[[ Supplied records, beginning ]]

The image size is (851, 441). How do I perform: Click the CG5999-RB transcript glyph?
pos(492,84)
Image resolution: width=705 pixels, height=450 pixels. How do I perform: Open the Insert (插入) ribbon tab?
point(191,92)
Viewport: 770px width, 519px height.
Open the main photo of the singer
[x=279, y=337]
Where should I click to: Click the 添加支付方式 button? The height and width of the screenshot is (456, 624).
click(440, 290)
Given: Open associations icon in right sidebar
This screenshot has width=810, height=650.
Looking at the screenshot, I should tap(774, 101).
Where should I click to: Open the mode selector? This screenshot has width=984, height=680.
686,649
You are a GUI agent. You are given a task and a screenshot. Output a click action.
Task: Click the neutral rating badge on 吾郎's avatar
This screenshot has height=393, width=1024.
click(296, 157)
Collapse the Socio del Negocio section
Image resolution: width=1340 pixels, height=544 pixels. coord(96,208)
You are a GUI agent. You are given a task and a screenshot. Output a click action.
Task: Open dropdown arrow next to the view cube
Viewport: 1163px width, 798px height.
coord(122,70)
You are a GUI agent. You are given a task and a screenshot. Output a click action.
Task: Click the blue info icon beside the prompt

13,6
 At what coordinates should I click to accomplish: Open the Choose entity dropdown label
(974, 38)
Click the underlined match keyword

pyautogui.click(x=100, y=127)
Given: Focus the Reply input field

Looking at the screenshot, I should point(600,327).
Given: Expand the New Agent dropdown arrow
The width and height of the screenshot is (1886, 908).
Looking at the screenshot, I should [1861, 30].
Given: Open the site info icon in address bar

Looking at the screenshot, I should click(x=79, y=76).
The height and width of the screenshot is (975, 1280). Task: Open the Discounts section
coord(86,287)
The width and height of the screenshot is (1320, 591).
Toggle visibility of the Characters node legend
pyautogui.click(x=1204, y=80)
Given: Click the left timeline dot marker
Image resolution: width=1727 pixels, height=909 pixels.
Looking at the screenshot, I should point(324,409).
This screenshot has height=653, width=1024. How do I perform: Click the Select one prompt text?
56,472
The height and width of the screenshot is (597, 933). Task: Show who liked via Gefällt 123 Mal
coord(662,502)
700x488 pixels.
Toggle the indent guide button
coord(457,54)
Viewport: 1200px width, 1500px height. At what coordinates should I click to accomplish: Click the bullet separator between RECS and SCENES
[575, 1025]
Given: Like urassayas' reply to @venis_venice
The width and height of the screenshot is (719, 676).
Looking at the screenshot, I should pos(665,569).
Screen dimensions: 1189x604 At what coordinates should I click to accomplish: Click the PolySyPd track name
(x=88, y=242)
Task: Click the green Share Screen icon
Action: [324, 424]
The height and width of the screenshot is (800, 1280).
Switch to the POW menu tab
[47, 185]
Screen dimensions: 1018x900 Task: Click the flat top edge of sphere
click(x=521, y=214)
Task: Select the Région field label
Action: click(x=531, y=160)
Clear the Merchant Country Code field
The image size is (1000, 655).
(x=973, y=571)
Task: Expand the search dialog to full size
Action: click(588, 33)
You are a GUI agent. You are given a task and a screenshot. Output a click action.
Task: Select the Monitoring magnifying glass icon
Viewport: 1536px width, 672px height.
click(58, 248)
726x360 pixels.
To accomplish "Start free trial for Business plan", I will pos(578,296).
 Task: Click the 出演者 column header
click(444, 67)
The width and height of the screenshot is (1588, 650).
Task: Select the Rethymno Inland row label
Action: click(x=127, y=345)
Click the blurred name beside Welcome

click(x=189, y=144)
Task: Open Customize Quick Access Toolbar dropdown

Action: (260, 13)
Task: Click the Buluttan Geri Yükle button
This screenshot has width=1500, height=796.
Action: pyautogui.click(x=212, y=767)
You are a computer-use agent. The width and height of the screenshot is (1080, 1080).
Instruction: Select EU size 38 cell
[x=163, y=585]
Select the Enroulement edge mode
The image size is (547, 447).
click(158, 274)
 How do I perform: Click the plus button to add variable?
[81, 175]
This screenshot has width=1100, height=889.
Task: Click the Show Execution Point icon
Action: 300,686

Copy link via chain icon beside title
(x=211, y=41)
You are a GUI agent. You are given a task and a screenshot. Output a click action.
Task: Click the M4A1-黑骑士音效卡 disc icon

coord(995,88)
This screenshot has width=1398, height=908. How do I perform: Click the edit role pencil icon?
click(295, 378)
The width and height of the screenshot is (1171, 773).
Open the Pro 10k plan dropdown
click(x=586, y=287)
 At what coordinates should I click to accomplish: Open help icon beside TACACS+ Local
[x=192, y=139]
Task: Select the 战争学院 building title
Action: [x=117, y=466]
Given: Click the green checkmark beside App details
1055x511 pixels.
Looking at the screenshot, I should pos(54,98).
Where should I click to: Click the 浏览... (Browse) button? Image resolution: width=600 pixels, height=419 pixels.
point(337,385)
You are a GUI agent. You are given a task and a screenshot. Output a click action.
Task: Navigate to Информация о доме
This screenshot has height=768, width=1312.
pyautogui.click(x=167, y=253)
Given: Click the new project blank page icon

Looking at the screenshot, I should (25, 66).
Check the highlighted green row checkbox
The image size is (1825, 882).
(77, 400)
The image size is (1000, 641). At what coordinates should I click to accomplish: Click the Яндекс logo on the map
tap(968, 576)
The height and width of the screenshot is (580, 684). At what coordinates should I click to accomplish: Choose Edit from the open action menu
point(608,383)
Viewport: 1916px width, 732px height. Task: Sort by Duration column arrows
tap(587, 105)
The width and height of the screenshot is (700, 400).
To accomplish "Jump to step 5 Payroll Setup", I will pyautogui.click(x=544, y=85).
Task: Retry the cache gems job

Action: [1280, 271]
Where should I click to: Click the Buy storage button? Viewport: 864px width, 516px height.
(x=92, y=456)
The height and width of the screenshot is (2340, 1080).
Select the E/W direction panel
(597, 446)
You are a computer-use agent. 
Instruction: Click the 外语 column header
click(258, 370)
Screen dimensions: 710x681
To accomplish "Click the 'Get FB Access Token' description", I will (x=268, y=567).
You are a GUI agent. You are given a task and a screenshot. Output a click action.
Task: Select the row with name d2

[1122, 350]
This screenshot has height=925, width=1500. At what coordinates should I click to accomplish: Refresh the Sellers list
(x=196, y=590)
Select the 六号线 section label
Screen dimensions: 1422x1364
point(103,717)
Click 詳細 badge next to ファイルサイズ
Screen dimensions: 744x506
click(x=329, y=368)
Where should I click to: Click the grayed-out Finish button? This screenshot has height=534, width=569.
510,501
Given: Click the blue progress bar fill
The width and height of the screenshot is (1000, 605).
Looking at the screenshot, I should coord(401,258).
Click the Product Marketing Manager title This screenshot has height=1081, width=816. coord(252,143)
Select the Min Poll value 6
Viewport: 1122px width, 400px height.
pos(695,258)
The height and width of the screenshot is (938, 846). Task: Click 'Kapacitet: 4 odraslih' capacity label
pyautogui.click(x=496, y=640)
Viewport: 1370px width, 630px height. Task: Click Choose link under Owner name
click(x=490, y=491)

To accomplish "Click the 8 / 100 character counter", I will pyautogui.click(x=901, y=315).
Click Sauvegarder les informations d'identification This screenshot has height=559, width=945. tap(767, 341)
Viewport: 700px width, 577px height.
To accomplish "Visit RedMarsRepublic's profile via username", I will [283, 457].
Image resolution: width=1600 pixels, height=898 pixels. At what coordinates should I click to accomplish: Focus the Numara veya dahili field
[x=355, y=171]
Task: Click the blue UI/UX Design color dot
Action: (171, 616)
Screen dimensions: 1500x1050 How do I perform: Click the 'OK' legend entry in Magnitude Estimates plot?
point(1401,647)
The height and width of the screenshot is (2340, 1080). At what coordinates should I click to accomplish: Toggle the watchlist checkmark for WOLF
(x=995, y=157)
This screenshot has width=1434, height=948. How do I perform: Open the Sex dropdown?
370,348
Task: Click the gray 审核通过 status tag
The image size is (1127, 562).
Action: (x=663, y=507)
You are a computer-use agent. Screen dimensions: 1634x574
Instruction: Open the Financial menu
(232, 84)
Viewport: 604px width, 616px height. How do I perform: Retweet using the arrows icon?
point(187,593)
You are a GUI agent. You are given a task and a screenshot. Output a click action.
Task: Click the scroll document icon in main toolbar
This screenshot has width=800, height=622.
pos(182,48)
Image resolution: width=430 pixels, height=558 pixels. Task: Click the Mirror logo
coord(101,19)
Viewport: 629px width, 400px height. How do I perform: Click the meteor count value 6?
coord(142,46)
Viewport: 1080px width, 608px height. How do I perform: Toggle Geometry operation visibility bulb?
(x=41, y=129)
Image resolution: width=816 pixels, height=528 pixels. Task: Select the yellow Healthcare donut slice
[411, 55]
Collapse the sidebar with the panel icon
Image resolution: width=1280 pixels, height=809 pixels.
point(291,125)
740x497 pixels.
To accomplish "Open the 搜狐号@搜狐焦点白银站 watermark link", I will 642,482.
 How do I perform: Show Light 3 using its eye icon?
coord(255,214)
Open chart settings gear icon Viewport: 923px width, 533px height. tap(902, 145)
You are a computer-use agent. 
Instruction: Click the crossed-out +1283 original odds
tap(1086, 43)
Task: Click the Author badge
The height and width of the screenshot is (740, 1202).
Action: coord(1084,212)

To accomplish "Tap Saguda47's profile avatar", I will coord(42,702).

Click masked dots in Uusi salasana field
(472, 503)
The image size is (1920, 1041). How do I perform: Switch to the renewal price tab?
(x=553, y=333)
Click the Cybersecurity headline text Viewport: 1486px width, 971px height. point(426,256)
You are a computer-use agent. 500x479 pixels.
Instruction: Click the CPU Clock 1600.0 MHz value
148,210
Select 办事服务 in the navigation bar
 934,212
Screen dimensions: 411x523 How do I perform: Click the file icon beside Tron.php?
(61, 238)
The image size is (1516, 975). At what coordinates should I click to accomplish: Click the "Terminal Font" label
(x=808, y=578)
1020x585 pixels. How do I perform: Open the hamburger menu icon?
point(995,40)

[[ Supplied records, end ]]

* **Task to complete**: Using only the listing above, restate exactly the lines from the line containing "Image resolution: width=430" through the line containing "Task: Click the Author badge", both included.

* **Answer area**:
Image resolution: width=430 pixels, height=558 pixels. Task: Click the Mirror logo
coord(101,19)
Viewport: 629px width, 400px height. How do I perform: Click the meteor count value 6?
coord(142,46)
Viewport: 1080px width, 608px height. How do I perform: Toggle Geometry operation visibility bulb?
(x=41, y=129)
Image resolution: width=816 pixels, height=528 pixels. Task: Select the yellow Healthcare donut slice
[411, 55]
Collapse the sidebar with the panel icon
Image resolution: width=1280 pixels, height=809 pixels.
point(291,125)
740x497 pixels.
To accomplish "Open the 搜狐号@搜狐焦点白银站 watermark link", I will 642,482.
 How do I perform: Show Light 3 using its eye icon?
coord(255,214)
Open chart settings gear icon Viewport: 923px width, 533px height. tap(902, 145)
You are a computer-use agent. 
Instruction: Click the crossed-out +1283 original odds
tap(1086, 43)
Task: Click the Author badge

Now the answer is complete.